THE REQUEST
Copy out all of the material below word for word, keeping every line as it stands.

* START INPUT DATA *

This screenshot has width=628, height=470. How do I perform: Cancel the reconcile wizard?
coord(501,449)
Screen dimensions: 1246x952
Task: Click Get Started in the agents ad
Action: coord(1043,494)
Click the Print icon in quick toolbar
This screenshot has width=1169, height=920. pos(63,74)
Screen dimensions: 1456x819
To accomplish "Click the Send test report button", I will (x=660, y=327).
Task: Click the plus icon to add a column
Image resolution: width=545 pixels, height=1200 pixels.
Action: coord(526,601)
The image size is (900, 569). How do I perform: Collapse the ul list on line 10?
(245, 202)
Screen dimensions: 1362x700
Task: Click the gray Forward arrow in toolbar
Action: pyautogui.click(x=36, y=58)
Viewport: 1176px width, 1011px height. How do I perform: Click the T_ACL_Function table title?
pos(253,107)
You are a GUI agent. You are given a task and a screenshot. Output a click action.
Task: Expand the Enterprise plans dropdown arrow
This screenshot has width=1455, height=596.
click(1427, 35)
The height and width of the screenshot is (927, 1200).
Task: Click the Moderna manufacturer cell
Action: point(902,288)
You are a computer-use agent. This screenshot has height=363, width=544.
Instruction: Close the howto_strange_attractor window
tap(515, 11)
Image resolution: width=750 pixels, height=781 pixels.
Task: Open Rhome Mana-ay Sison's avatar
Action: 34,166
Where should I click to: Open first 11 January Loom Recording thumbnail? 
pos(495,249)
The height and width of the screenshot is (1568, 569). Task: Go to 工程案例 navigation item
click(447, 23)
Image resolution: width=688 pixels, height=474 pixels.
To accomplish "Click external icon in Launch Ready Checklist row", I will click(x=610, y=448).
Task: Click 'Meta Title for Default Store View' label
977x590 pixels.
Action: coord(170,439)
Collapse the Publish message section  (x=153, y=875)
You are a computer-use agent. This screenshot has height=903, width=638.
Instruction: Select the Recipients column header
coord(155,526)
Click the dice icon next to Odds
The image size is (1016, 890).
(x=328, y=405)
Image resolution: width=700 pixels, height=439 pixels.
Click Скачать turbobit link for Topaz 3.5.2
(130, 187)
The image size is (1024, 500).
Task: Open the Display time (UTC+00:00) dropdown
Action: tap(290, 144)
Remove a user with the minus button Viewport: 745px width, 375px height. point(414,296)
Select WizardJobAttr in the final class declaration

* END INPUT DATA *

RESPONSE FOR THIS EXERCISE
This screenshot has width=628, height=470. How do I perform: Cancel the reconcile wizard?
coord(501,449)
Screen dimensions: 1246x952
Task: Click Get Started in the agents ad
Action: coord(1043,494)
Click the Print icon in quick toolbar
This screenshot has width=1169, height=920. pos(63,74)
Screen dimensions: 1456x819
To accomplish "Click the Send test report button", I will (x=660, y=327).
Task: Click the plus icon to add a column
Image resolution: width=545 pixels, height=1200 pixels.
Action: coord(526,601)
The image size is (900, 569). How do I perform: Collapse the ul list on line 10?
(245, 202)
Screen dimensions: 1362x700
Task: Click the gray Forward arrow in toolbar
Action: pyautogui.click(x=36, y=58)
Viewport: 1176px width, 1011px height. How do I perform: Click the T_ACL_Function table title?
pos(253,107)
You are a GUI agent. You are given a task and a screenshot. Output a click action.
Task: Expand the Enterprise plans dropdown arrow
This screenshot has width=1455, height=596.
click(1427, 35)
The height and width of the screenshot is (927, 1200).
Task: Click the Moderna manufacturer cell
Action: point(902,288)
You are a computer-use agent. This screenshot has height=363, width=544.
Instruction: Close the howto_strange_attractor window
tap(515, 11)
Image resolution: width=750 pixels, height=781 pixels.
Task: Open Rhome Mana-ay Sison's avatar
Action: 34,166
Where should I click to: Open first 11 January Loom Recording thumbnail? 
pos(495,249)
The height and width of the screenshot is (1568, 569). Task: Go to 工程案例 navigation item
click(447, 23)
Image resolution: width=688 pixels, height=474 pixels.
To accomplish "Click external icon in Launch Ready Checklist row", I will click(x=610, y=448).
Task: Click 'Meta Title for Default Store View' label
977x590 pixels.
Action: coord(170,439)
Collapse the Publish message section  (x=153, y=875)
You are a computer-use agent. This screenshot has height=903, width=638.
Instruction: Select the Recipients column header
coord(155,526)
Click the dice icon next to Odds
The image size is (1016, 890).
(x=328, y=405)
Image resolution: width=700 pixels, height=439 pixels.
Click Скачать turbobit link for Topaz 3.5.2
(130, 187)
The image size is (1024, 500).
Task: Open the Display time (UTC+00:00) dropdown
Action: tap(290, 144)
Remove a user with the minus button Viewport: 745px width, 375px height. point(414,296)
Select WizardJobAttr in the final class declaration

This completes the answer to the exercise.